My students now know what they do well at as a writer and what they need to improve in. Here are some excerpts from their self-reflection focusing on the following questions.
1. What are your successes this year? What have you enjoyed?
- English /writing stories and just writing in general
- I have enjoyed english because you can make stories and i think it’s creative
- Writing in paragraphs
- writing an information text on an animal of my choice
- English: using describing words
- I like writing stories and making them into books but my favourite things were illustrating the book, making poems and editing my work with my teacher.
- I enjoyed and had success in story writing.
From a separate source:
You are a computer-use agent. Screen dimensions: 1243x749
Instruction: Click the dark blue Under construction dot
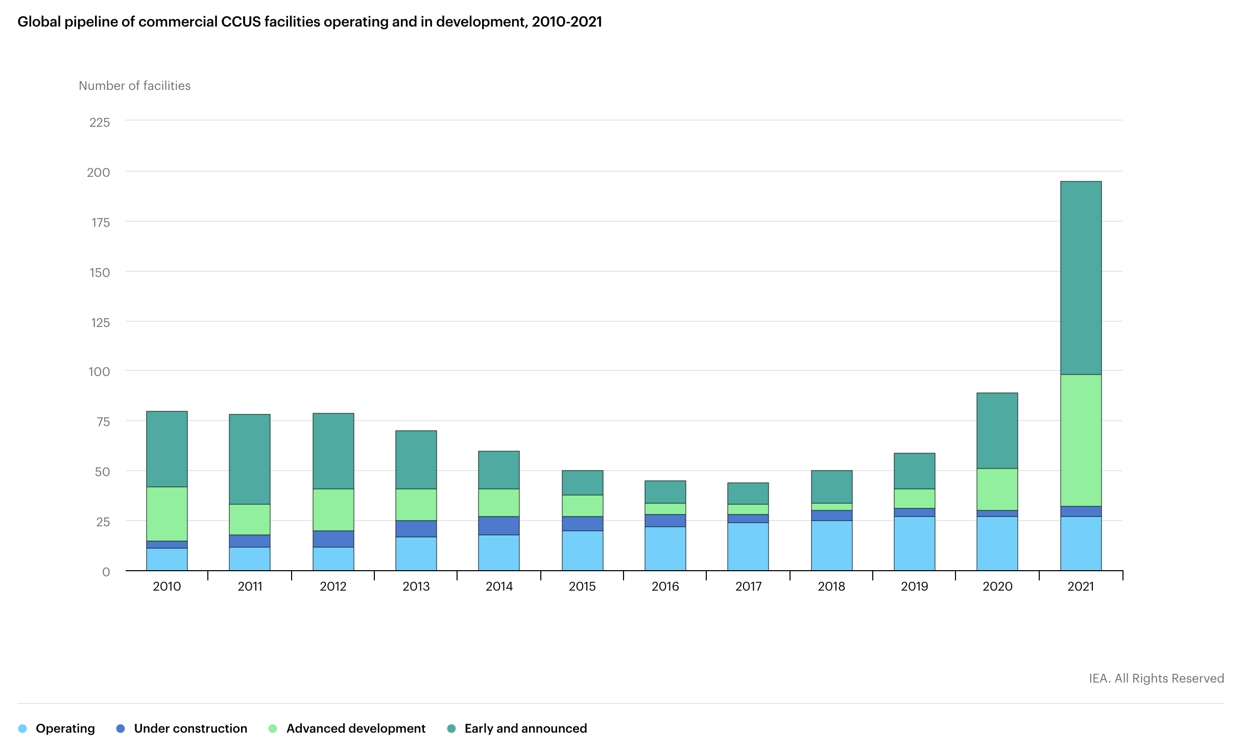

2. How do you see yourself as a writer? What is one thing that you have learnt to do this term or have improved in?
- use of language
- Writing a more complicated text
- To not add more writing that is not needed
- I have improved at setting out my paragraphs.
- The flow of my stories and the understanding
- I have improved on using speech marks.
- Using pronouns to replace the noun
- I have improved by using different words
- I’ve improved in the entertainment of my stories. I also started using more powerful words.
3. What are your goals for next year?
- Writing in paragraphs and vocabulary
- Structuring my writing
- To use more adjectives in my writing
- to work on where to start a new paragraph and use less commas.
- Use good words in writing
After completing their stories, the students participated in a circle of inquiry where they shared some of their work and discussed what they believed a good writer does. During this time, I didn’t intervene, instead listened and documented all of their comments. They were pleasantly surprised to see how much they had learned about themselves as a writer.
What we believe a good writer does — Yr 4
- Hooks in the people reading
- Writes about something they are passionate about
- Some technical words that brings meaning
- Introduce the people
- Describing words that bring a picture, good vocab
- Don’t put in all the little details because it can be boring
- Don’t keep doing and then, and then
- Make the story flow
- Good punctuation at the right time
- Know when to use a new paragraph
- Speech marks when someone is talking, talking between the characters
- Have a good / interesting problem
- Use words that mean the same but different / synonyms, Change words like big to large, adjectives
- Don’t keep adding time frames — 5 minutes later, 1 hour later etc
- Check in with the teacher for feedback and check out
- Set the scene
- Same tense
- Make it fluent, not muddled up
- Read through and edit
- Don’t repeat yourself, backtrack
Writing, especially narratives, requires creativity and imagination. They connect to our emotions and enable us to feel empathy for or towards a character, especially one that experiences hardship. We are led to feel suspense, humour, fear and sadness. Some stories have an underlying message that we can learn from. We draw on our life experiences, feelings, passions, interests or beliefs and they become part of our writing.
We need to immerse children in rich text and to let them see and hear authors through interactions either face to face or from video clips. We need to give them opportunities to make mistakes and to start again and finally, we need to give them the time and feedback to improve. Only then will they, and us as educators, be rewarded with the outcomes.